Caro Direttore, leggo su Il manifesto di ieri che, secondo un noto commentatore, sarebbe un paradosso la persistente vigenza del regolamento Agcom per la tutela del diritto d’autore online mentre la Presidente della Camera dei deputati si accinge a presentare alla sessione annuale dell’Internet governance forum la Dichiarazione dei diritti in internet, “obiettivamente figlia di un approccio assai differente”. “Eppure – conclude l’autore dell’articolo – lo Stato (nel senso forte del termine) dovrebbe essere unitario, come si dice”.
Nutro forti dubbi sulla correttezza teorica di questa conclusione, dato che un sistema istituzionale policentrico – qual è quello proprio delle democrazie – è per sua natura anche polifonico. Mentre l’uniformità delle voci è connotato di altri regimi politici (degli Stati nel senso forte del termine?), che pure Il manifesto ha sempre avversato con energia fin dalla sua fondazione.
Ma non è questo il punto. Il punto è che non si riesce a comprendere quale contrasto possa esservi fra la Dichiarazione dei diritti in internet promossa dalla Presidente della Camera e la tutela del diritto d’autore online. Per quanti sforzi si facciano, non si trova nella Dichiarazione nulla che autorizzi a configurare un diritto di violare il diritto d’autore. Mi scuso per il bisticcio di parole, ma serve a sottolineare un evidente cortocircuito logico. Al contrario, vi è nella Dichiarazione, al comma 2 dell’articolo 3, un esplicito riconoscimento degli interessi morali e materiali legati alla produzione di conoscenze. “Come si dice”, ogni tanto basterebbe leggere.
Non è questa, peraltro, la sola confusione in cui incorre l’articolista.
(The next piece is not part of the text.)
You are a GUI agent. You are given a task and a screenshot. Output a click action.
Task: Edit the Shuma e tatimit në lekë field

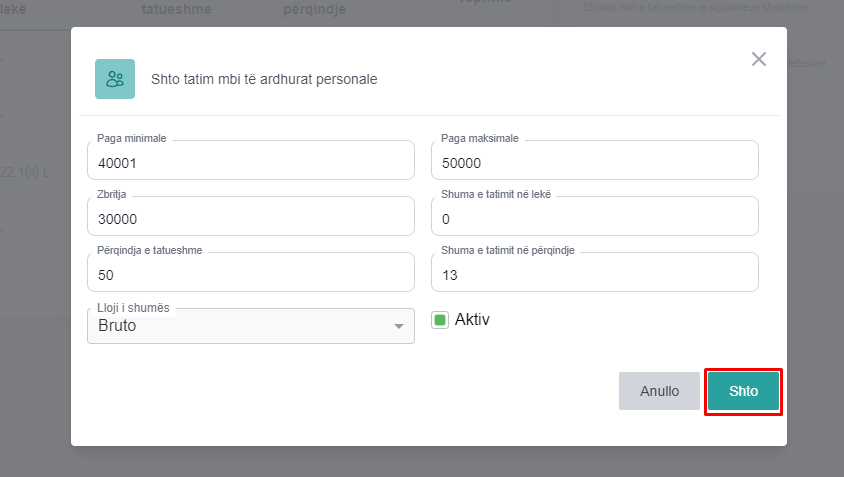[x=594, y=219]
Il quale scrive che il regolamento Agcom “è finito nel mirino della Corte costituzionale”, in quanto l’Autorità avrebbe pensato bene di procedere “invece di attendere una norma primaria del Parlamento”. Peccato che il Tar del Lazio, che ha rimesso gli atti alla Consulta, abbia esaurientemente motivato nel senso di riconoscere che Agcom ha esercitato in maniera corretta le funzioni ad essa attribuite dalle leggi vigenti. Leggi che quindi già c’erano quando l’Autorità “pensò bene di procedere”.
Il Tar si è invece rivolto alla Corte manifestando un dubbio sulla conformità alla Costituzione di tali leggi: tema, quest’ultimo, che non può certo essere risolto da un’autorità amministrativa, chiamata a osservare le leggi in vigore. Del resto, dovrebbe essere noto che oggetto del giudizio della Corte costituzionale sono le leggi, non i regolamenti. Per cui, se un precedente intervento legislativo non vi fosse stato, sarebbe risultato tecnicamente impossibile sottoporre la questione alla Consulta.